### [WHAT TO DO]
Give only the number of lines in the records that contain the word "Expand".

Data extracted from a collection:
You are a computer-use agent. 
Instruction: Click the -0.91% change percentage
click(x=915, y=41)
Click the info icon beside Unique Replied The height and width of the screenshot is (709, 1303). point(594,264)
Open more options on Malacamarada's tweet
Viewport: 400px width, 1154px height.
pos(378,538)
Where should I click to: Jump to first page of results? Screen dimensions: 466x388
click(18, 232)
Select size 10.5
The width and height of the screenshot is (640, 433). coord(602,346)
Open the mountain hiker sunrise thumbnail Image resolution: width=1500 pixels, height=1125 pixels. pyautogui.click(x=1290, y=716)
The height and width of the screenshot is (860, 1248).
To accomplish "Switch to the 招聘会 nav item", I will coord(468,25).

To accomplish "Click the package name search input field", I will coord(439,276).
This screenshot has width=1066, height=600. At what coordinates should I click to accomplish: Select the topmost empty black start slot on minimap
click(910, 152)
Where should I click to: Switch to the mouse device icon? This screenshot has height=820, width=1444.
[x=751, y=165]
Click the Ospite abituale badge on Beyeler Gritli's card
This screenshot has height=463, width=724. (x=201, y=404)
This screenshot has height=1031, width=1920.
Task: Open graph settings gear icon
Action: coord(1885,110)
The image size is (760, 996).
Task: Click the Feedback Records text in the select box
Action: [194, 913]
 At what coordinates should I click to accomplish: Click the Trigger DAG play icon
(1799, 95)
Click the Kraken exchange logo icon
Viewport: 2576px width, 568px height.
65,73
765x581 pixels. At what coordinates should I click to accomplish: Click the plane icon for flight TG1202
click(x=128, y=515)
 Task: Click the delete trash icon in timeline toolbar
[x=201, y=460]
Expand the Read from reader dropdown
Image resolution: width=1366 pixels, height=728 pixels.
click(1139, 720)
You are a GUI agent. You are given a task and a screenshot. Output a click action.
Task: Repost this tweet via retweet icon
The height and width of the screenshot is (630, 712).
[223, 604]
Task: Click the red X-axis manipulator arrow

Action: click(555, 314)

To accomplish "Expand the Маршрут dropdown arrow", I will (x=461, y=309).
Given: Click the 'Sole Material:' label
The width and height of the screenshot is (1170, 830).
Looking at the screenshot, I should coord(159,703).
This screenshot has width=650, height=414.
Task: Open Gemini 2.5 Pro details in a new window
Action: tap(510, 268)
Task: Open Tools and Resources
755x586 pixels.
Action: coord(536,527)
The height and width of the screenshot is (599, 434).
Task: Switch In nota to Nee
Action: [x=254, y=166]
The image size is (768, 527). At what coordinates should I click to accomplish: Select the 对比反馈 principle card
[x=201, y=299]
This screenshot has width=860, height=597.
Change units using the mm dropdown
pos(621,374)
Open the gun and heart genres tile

### [SOLVED EXERCISE]
2